*** Task input
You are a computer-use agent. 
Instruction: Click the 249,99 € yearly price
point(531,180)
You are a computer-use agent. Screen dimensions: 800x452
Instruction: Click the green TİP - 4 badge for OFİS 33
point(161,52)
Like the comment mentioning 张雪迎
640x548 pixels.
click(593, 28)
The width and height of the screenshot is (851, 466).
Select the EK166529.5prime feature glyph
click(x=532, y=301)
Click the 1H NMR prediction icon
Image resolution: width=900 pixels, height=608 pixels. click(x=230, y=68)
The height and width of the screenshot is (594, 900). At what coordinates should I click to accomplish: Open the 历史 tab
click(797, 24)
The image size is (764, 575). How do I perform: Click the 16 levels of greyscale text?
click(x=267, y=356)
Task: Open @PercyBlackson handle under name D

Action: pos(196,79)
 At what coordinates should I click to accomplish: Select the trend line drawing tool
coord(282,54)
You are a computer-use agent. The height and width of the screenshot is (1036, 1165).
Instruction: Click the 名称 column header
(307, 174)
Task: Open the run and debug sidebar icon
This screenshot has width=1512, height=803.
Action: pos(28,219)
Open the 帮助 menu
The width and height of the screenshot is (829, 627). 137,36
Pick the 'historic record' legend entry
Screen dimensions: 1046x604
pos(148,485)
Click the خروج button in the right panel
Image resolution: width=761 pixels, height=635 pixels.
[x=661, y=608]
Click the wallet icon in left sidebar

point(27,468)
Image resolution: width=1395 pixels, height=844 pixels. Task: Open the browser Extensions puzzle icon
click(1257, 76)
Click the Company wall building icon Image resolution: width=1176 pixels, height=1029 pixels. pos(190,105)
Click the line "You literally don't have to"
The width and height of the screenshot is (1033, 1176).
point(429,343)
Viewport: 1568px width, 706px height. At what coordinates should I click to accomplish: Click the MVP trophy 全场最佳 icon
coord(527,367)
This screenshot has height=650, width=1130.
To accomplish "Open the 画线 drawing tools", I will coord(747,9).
******
What is expected: Word for word, write out each entry shown above.

Answer for the task:
You are a computer-use agent. 
Instruction: Click the 249,99 € yearly price
point(531,180)
You are a computer-use agent. Screen dimensions: 800x452
Instruction: Click the green TİP - 4 badge for OFİS 33
point(161,52)
Like the comment mentioning 张雪迎
640x548 pixels.
click(593, 28)
The width and height of the screenshot is (851, 466).
Select the EK166529.5prime feature glyph
click(x=532, y=301)
Click the 1H NMR prediction icon
Image resolution: width=900 pixels, height=608 pixels. click(x=230, y=68)
The height and width of the screenshot is (594, 900). At what coordinates should I click to accomplish: Open the 历史 tab
click(797, 24)
The image size is (764, 575). How do I perform: Click the 16 levels of greyscale text?
click(x=267, y=356)
Task: Open @PercyBlackson handle under name D

Action: pos(196,79)
 At what coordinates should I click to accomplish: Select the trend line drawing tool
coord(282,54)
You are a computer-use agent. The height and width of the screenshot is (1036, 1165).
Instruction: Click the 名称 column header
(307, 174)
Task: Open the run and debug sidebar icon
This screenshot has width=1512, height=803.
Action: pos(28,219)
Open the 帮助 menu
The width and height of the screenshot is (829, 627). 137,36
Pick the 'historic record' legend entry
Screen dimensions: 1046x604
pos(148,485)
Click the خروج button in the right panel
Image resolution: width=761 pixels, height=635 pixels.
[x=661, y=608]
Click the wallet icon in left sidebar

point(27,468)
Image resolution: width=1395 pixels, height=844 pixels. Task: Open the browser Extensions puzzle icon
click(1257, 76)
Click the Company wall building icon Image resolution: width=1176 pixels, height=1029 pixels. pos(190,105)
Click the line "You literally don't have to"
The width and height of the screenshot is (1033, 1176).
point(429,343)
Viewport: 1568px width, 706px height. At what coordinates should I click to accomplish: Click the MVP trophy 全场最佳 icon
coord(527,367)
This screenshot has height=650, width=1130.
To accomplish "Open the 画线 drawing tools", I will coord(747,9).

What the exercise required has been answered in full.